Material for this exercise –
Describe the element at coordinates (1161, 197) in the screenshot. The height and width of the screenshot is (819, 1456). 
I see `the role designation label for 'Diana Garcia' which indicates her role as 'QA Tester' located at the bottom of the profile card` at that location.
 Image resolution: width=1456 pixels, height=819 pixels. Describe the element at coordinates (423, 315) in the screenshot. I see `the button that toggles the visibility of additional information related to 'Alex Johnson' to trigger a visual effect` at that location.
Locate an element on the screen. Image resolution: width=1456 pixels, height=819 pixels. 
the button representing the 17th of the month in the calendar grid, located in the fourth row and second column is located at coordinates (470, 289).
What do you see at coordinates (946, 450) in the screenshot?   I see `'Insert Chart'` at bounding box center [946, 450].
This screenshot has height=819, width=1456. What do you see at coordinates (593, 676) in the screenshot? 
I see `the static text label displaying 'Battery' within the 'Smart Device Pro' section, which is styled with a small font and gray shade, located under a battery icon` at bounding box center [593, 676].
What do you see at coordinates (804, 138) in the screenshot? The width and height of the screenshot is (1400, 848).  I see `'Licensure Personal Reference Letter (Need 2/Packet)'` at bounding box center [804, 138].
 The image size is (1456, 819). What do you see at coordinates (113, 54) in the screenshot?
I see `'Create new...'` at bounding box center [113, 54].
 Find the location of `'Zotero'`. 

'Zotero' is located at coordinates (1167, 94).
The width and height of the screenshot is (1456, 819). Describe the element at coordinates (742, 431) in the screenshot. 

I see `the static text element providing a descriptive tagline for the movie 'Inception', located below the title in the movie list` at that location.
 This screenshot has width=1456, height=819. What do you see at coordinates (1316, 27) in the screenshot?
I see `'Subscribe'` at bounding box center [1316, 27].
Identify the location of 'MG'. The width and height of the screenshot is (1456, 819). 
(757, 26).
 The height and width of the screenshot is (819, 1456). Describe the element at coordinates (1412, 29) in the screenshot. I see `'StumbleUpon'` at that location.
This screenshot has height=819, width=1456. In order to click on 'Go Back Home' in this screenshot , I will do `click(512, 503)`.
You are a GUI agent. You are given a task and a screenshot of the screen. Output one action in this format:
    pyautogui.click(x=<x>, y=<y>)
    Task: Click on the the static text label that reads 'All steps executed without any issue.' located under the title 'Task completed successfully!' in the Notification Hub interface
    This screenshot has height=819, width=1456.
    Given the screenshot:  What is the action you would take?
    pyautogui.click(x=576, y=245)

Exercise task – Copy every line of the data above word for word, with no changes.

Exercise solution –
Describe the element at coordinates (1161, 197) in the screenshot. The height and width of the screenshot is (819, 1456). 
I see `the role designation label for 'Diana Garcia' which indicates her role as 'QA Tester' located at the bottom of the profile card` at that location.
 Image resolution: width=1456 pixels, height=819 pixels. Describe the element at coordinates (423, 315) in the screenshot. I see `the button that toggles the visibility of additional information related to 'Alex Johnson' to trigger a visual effect` at that location.
Locate an element on the screen. Image resolution: width=1456 pixels, height=819 pixels. 
the button representing the 17th of the month in the calendar grid, located in the fourth row and second column is located at coordinates (470, 289).
What do you see at coordinates (946, 450) in the screenshot?   I see `'Insert Chart'` at bounding box center [946, 450].
This screenshot has height=819, width=1456. What do you see at coordinates (593, 676) in the screenshot? 
I see `the static text label displaying 'Battery' within the 'Smart Device Pro' section, which is styled with a small font and gray shade, located under a battery icon` at bounding box center [593, 676].
What do you see at coordinates (804, 138) in the screenshot? The width and height of the screenshot is (1400, 848).  I see `'Licensure Personal Reference Letter (Need 2/Packet)'` at bounding box center [804, 138].
 The image size is (1456, 819). What do you see at coordinates (113, 54) in the screenshot?
I see `'Create new...'` at bounding box center [113, 54].
 Find the location of `'Zotero'`. 

'Zotero' is located at coordinates (1167, 94).
The width and height of the screenshot is (1456, 819). Describe the element at coordinates (742, 431) in the screenshot. 

I see `the static text element providing a descriptive tagline for the movie 'Inception', located below the title in the movie list` at that location.
 This screenshot has width=1456, height=819. What do you see at coordinates (1316, 27) in the screenshot?
I see `'Subscribe'` at bounding box center [1316, 27].
Identify the location of 'MG'. The width and height of the screenshot is (1456, 819). 
(757, 26).
 The height and width of the screenshot is (819, 1456). Describe the element at coordinates (1412, 29) in the screenshot. I see `'StumbleUpon'` at that location.
This screenshot has height=819, width=1456. In order to click on 'Go Back Home' in this screenshot , I will do `click(512, 503)`.
You are a GUI agent. You are given a task and a screenshot of the screen. Output one action in this format:
    pyautogui.click(x=<x>, y=<y>)
    Task: Click on the the static text label that reads 'All steps executed without any issue.' located under the title 'Task completed successfully!' in the Notification Hub interface
    This screenshot has height=819, width=1456.
    Given the screenshot:  What is the action you would take?
    pyautogui.click(x=576, y=245)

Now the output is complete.